== What the exercise asks ==
Please reproduce exactly, and only, the line containing "The width and height of the screenshot is (784, 564)." and every line after it to the end of the records below, leaving out all pictures.

[Input for this task Boundary: Start]

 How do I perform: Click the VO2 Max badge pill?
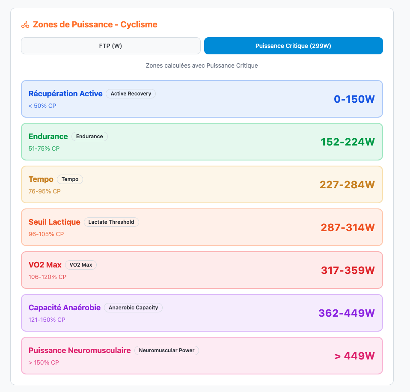(x=80, y=265)
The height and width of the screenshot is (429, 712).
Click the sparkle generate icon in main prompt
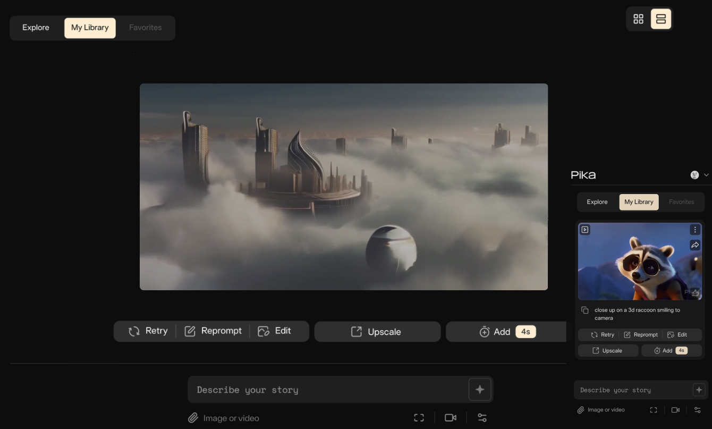tap(479, 390)
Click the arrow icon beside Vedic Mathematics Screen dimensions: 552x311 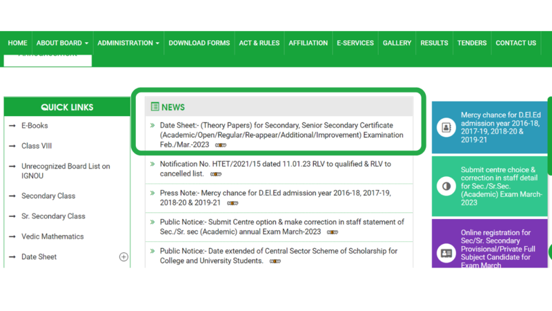(x=12, y=236)
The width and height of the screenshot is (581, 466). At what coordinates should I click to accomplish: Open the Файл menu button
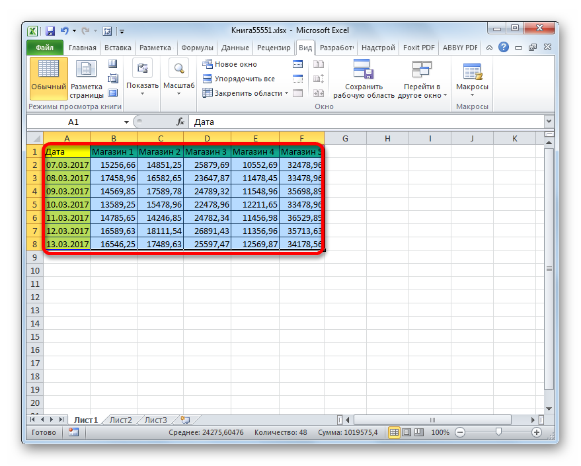click(x=45, y=48)
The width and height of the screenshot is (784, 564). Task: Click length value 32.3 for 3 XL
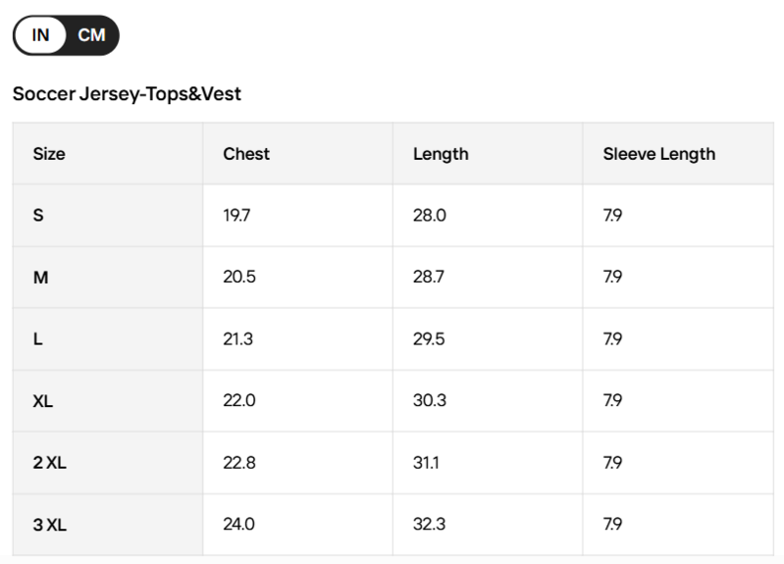pos(430,524)
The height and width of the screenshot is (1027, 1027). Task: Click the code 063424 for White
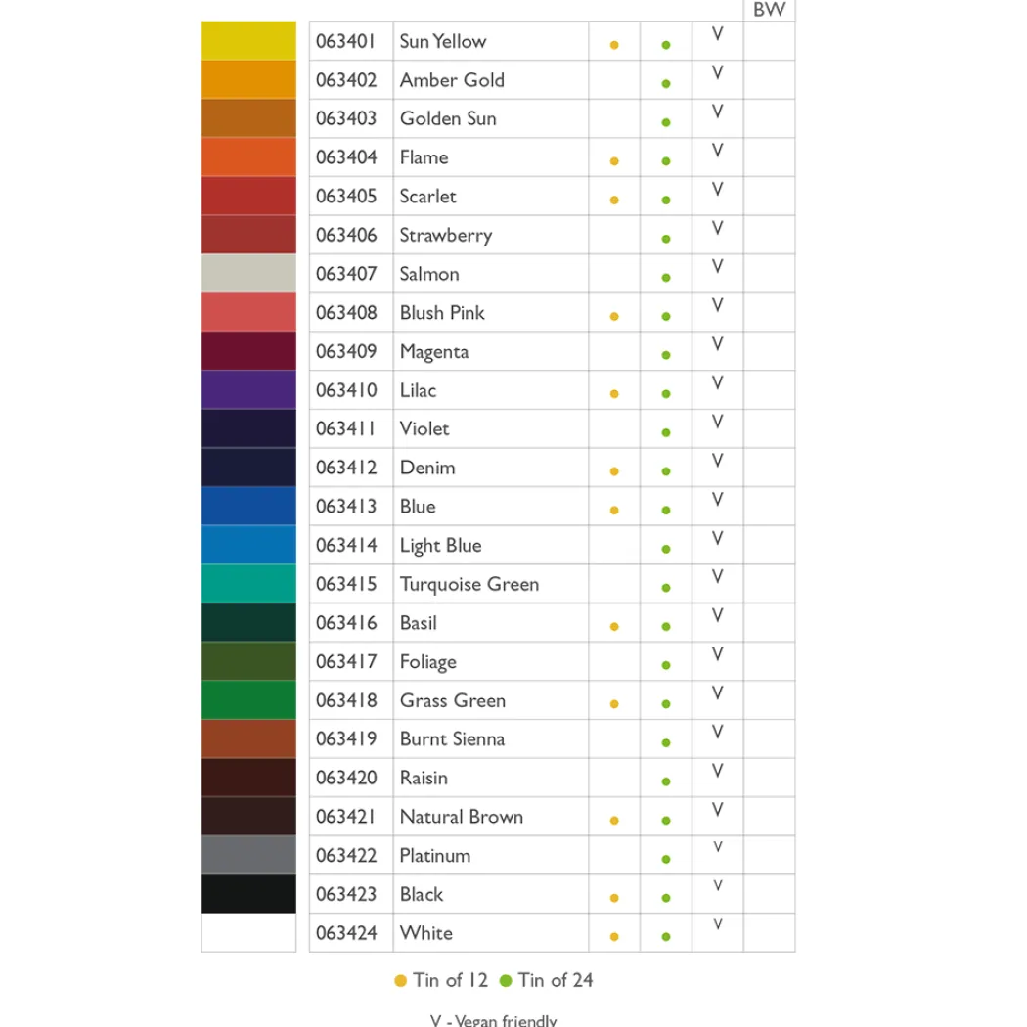346,933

[Input for this task Boundary: End]

== Solution to this task ==
The width and height of the screenshot is (784, 564). Task: Click length value 32.3 for 3 XL
pos(430,524)
The height and width of the screenshot is (1027, 1027). Task: Click the code 063424 for White
346,933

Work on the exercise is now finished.